Thursday, 2 July 2020

Doing YANG Wrong: Part 5 - Manufacturer/Model deviations

Part 5: Deviations

So we can talk to the device, and we can use candidate configs to stage and then apply configs in aggregate, but we still can't make a CSR1000v take a simple openconfig IP address. At the beginning I deliberately called out I wanted to use generic models, and avoid the deviations. This is because the python model binding i then generate only works on that vendor's box now. This isn't terrible, but it's not really what we want. Lets see if it works tho.

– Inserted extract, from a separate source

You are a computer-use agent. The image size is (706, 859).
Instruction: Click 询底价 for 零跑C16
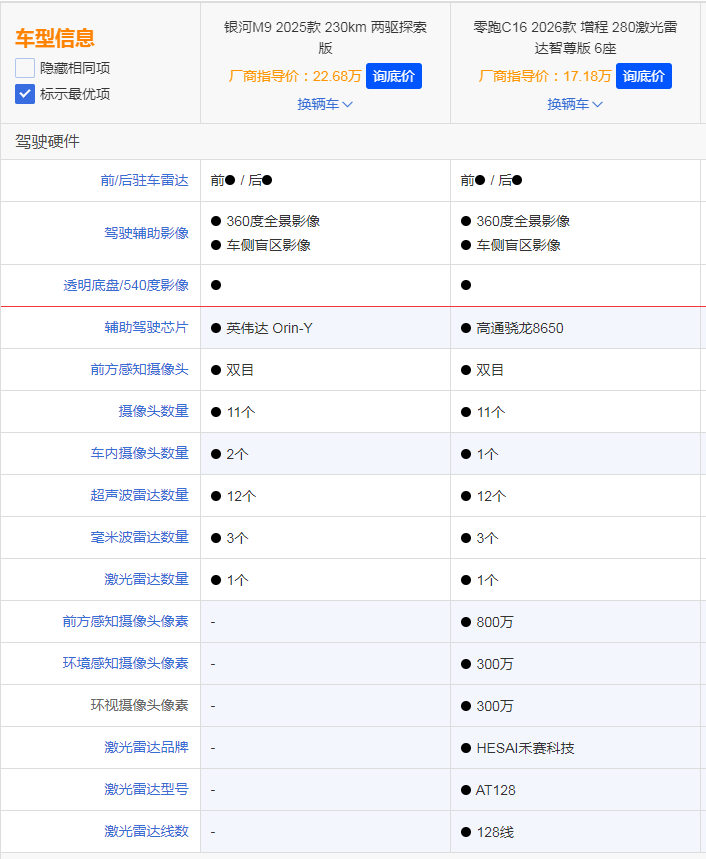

Lets look at the hello statement for the ip address model again, and then fetch in the deviation it describes.
netconf-console --host 192.168.70.21 --port 830 -u yangconf -p my_good_password. --hello | grep openconfig | grep ip
<nc:capability>http://openconfig.net/yang/interfaces/ip?module=openconfig-if-ip&amp;revision=2018-01-05&amp;deviations=cisco-xe-openconfig-if-ip-deviation,cisco-xe-openconfig-interfaces-deviation</nc:capability>
So there are actually two:
cisco-xe-openconfig-if-ip-deviation
cisco-xe-openconfig-interfaces-deviation
Lets pull these off the box like the others.
netconf-console --host 192.168.70.21 --port 830 -u yangconf -p my_good_password. --get-schema cisco-xe-openconfig-if-ip-deviation | xml_grep 'data' --text_only > cisco-xe-openconfig-if-ip-deviation.yang

netconf-console --host 192.168.70.21 --port 830 -u yangconf -p my_good_password. --get-schema cisco-xe-openconfig-interfaces-deviation | xml_grep 'data' --text_only > cisco-xe-openconfig-interfaces-deviation.yang
Lets rebuild our python module with these deviations in the bundle:
clear && pyang --plugindir $PYBINDPLUGIN -f pybind -o interface_setup.py *.yang --deviation cisco-xe-openconfig-interfaces-deviation.yang cisco-xe-openconfig-if-ip-deviation.yang

cisco-xe-openconfig-interfaces-deviation.yang:11: warning: imported module "openconfig-if-ethernet" not used
cisco-xe-openconfig-interfaces-deviation.yang:23: warning: imported module "ietf-yang-types" not used
INFO: encountered (<pyang.error.Position object at 0x7fb3adcc8370>, 'UNUSED_IMPORT', u'openconfig-if-ethernet')
INFO: encountered (<pyang.error.Position object at 0x7fb3adcc6cd0>, 'UNUSED_IMPORT', u'ietf-yang-types')
Hmm. So its saying that in one deviation file (the interfaces one) there are two models that are defined, but not used. This is annoying, and goes to show how flaky some of these modules can be. I have to find the module definitions in the interfaces yang file at lines 11 and 23, and then comment them out. We can then rerun to get a compiled python module.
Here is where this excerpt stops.